I’m So Organized

I’m so organized. Papers in my house are filed away meticulously. 

Unless the papers happen to be bills, mail, cards, school work, banking statments, envelopes, or birth certificates. Can’t find any of those. I sort and stack, sort and stack until I’ve made six different piles and by then, I can’t remember the sorting criteria I started with. These paper piles can be found in each and every room of my house. Where’s that picture form I need to return to preschool? The water bill? I search my piles and come up empty handed. Oh wait, here’s that check I’ve been looking for! I knew I put it in here. I’m just so organized. 

I’m so organized. Clothing is laundered, sorted and neatly stacked in dresser drawers immediately.

Unless, the clothing belongs to me. Or Jamie. Or Jackson. Or Parker. Those clothes hang out in the hamper until the hamper gets full to the brim and the clothing begins to cascade downward onto the floor. Once this happens, no one even bothers with the hamper. They just throw all articles of clothing on the bedroom, bathroom, or living room floor. Matching socks? What are those? Ain’t nobody got time for that. Underwear? Entirely optional. Eventually the clothes make it to the washer. They are dried and then piled high onto my bed. Before I go to sleep that night, I move the pile from my bed to the top of my dresser. They wait there for several days. Eventually, they are folded and sorted into piles for each family member. Then they are transferred to almost empty dresser drawers. At some point, I notice another full basket of clothes in the corner. Clean or dirty? I can’t remember. I give it the smell test. Ugh. Dirty, definitely dirty.  
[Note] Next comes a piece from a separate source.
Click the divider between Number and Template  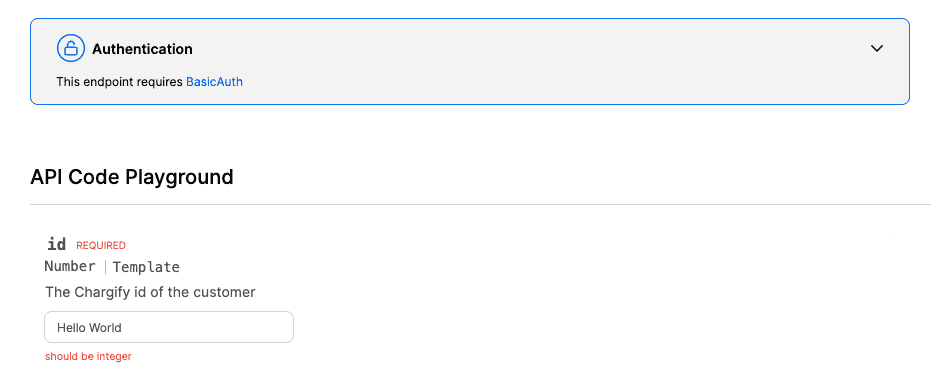105,267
I’m so organized. I know the date, time, and location for every upcoming event for our family.

Unless the event happens to fall on the weekend or a week day. If that’s the case, we aren’t prepared at all. We’ll start getting ready 10 minutes after we should have arrived. We’ll all be wearing our mismatched, dirty socks. I’ll holler at everyone to hurry up. The more I holler, the slower everyone moves. We race out the door and climb into our champagne mini van. After everyone’s buckled in, I look for my keys and realize they are not in my purse. I run back to the house and find the keys sitting on our almost empty wine rack, just like I knew they would be. Off we go! Sometimes we show up to the right place, two hours later than expected and sometimes we show up to the wrong place at the exact right time. If the event is related to a holiday, there is inevitably a few curse words discreetly uttered throughout this process. 
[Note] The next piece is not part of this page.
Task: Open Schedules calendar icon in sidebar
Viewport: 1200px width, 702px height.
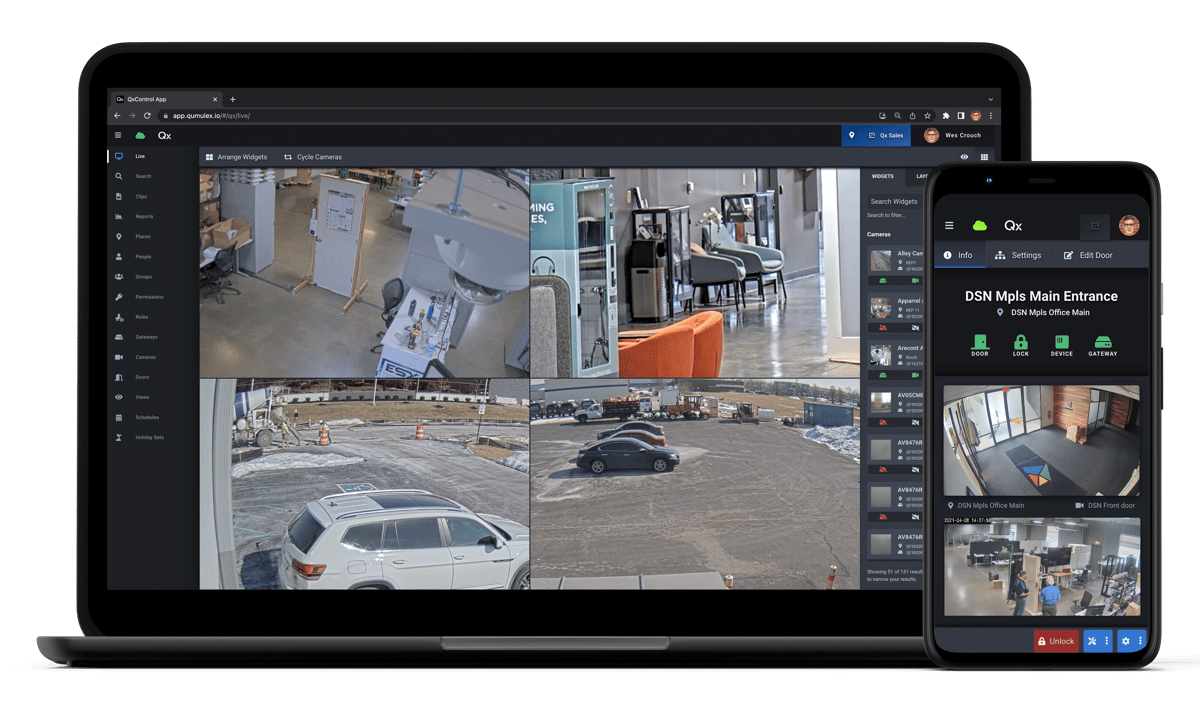Action: point(119,417)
I’m so organized. My purse has pockets that hold all essential items such as my wallet, keys, phone, and a pen. 

Unless you happen to dig down to the very bottom of it. There you will find an additional 4 plastic dinosaurs, pretzel crumbs, a AAA battery, 45 crumpled receipts, a dog treat, empty fruit snack wrappers, a previously sucked on skittle, hair ties, 2 paper clips, hair cut coupons, 4 Legos, and a partridge in a pear tree.  

I’m so organized. The toys are neatly stored in matching bins that allow for easy access and quick clean up in the playroom.  

Unless the kids happen to be awake or sleeping. Then everything changes. Puzzle pieces are scattered across the rug. Block towers lay in ruin. 65 matchbox cars are strewn across the entire surface of the sofa. Books pile up on the floor. Train tracks carve pathways through the chaos. When Jackson is looking for his Mack truck, I usually say things like, “Have you checked under your bed? Try the fridge. Then look inside the peace lily plant. I saw it there yesterday.”

Oh yeah, I’m so very, very, organized. Unless I’m breathing. That always seems to throw me off completely.